BRASÍLIA – O ministro da Educação, Paulo Renato Souza, revelou a esta coluna que vai se empenhar para acabar com um dos mais notáveis absurdos do país: a aposentadoria precoce dos professores universitários. Atualmente, um professor pode ir para casa antes mesmo de completar 50 anos – ou seja, no auge de sua capacidade intelectual.
"Não podemos tolerar que gente tão qualificada seja desperdiçada", disse o ministro. O pior é que se dissemina uma delinquência: o professor se aposenta e, depois, faz concurso para acumular dois rendimentos.
É uma delinquência estimulada pela lei: ao se aposentar, o professor passa a ganhar vantagens adicionais em seu rendimento. Isso já seria intolerável num país de Primeiro Mundo. Imagine-se, então, numa nação de pobre, carente de cérebros.
Além da questão ética, Paulo Renato está de olho em números assustadores: a cada ano, cresce o peso dos aposentados nos gastos do Ministério da Educação. Técnicos avaliam que, em pouco tempo, quase toda a receita será destinada aos inativos.
Tradução: os professores, em sua maioria progressistas e de discurso humanitário, beneficiam-se de um evidente privilégio, retirando recursos que poderiam ir ao ensino básico. Em essência, é o filho da lavadeira prejudicada pelo acadêmico.
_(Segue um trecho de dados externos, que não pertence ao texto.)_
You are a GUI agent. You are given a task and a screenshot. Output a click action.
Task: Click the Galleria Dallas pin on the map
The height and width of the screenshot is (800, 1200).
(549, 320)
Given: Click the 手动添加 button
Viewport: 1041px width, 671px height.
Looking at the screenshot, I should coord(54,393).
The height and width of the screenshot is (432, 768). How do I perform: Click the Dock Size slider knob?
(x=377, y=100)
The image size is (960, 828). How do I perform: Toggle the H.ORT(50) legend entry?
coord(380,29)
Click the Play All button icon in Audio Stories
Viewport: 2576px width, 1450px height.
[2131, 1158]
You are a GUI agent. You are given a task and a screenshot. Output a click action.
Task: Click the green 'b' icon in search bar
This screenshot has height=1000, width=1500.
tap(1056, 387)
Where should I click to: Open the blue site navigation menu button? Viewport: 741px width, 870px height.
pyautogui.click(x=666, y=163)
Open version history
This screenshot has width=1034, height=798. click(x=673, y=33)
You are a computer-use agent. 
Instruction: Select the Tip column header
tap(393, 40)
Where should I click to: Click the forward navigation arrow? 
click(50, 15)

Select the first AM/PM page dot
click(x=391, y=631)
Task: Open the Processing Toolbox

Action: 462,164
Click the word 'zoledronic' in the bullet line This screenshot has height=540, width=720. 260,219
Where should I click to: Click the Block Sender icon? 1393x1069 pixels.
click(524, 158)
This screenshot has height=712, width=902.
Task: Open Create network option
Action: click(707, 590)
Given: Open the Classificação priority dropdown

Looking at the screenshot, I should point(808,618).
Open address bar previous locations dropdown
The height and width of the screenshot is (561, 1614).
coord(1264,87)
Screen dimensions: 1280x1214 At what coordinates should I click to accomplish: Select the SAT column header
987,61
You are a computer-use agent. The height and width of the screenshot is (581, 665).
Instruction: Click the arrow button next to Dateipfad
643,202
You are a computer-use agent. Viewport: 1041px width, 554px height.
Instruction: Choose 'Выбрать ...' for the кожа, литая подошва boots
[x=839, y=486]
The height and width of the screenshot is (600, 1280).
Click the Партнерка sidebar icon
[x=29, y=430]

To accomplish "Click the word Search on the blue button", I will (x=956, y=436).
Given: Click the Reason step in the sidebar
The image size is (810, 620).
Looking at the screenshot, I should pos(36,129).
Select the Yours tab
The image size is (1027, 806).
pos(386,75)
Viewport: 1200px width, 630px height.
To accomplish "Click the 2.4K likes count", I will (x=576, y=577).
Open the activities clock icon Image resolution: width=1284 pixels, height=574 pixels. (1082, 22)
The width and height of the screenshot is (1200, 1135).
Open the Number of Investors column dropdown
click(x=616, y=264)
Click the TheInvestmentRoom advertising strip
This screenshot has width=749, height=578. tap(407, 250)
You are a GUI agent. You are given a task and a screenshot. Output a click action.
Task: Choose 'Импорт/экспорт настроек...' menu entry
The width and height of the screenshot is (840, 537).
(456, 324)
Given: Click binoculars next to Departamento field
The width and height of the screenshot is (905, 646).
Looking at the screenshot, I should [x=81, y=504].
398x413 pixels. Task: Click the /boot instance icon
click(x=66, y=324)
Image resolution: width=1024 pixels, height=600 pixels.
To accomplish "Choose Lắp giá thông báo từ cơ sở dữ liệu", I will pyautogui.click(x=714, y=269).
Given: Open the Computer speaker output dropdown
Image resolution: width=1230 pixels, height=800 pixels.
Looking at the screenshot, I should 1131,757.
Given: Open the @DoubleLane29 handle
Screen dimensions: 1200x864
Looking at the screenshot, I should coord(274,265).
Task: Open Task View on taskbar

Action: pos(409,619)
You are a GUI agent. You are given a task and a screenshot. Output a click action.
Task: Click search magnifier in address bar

A sorte das universidade é, pasme-se, a ignorância. A lavadeira (e a maioria dos líderes sindicais) não sabe que o país paga em média, por ano, US$ 7 mil para manter na universidade um filho da elite. E que gasta cerca de US$ 300 ao ano com um aluno do primeiro grau –ou seja, o filho da lavadeira.
O investimento em ensino superior seria, porém, largamente vantajoso caso produção universitária se voltasse às camadas mais pobres –o próprio ministro diz ter profundas dúvidas se a produção acadêmica hoje no Brasil, tirando as exceções de costume, tem essa prioridade.
PS – Um dos planos de Paulo Renato (ótimo, diga-se) é forçar o aluno universitária a pagar parte do dinheiro que recebeu prestando serviço nas comunidades pobres. Os médicos, por exemplo, dariam extraordinária ajuda nas regiões mais distantes, onde não existem sequer enfermeiros.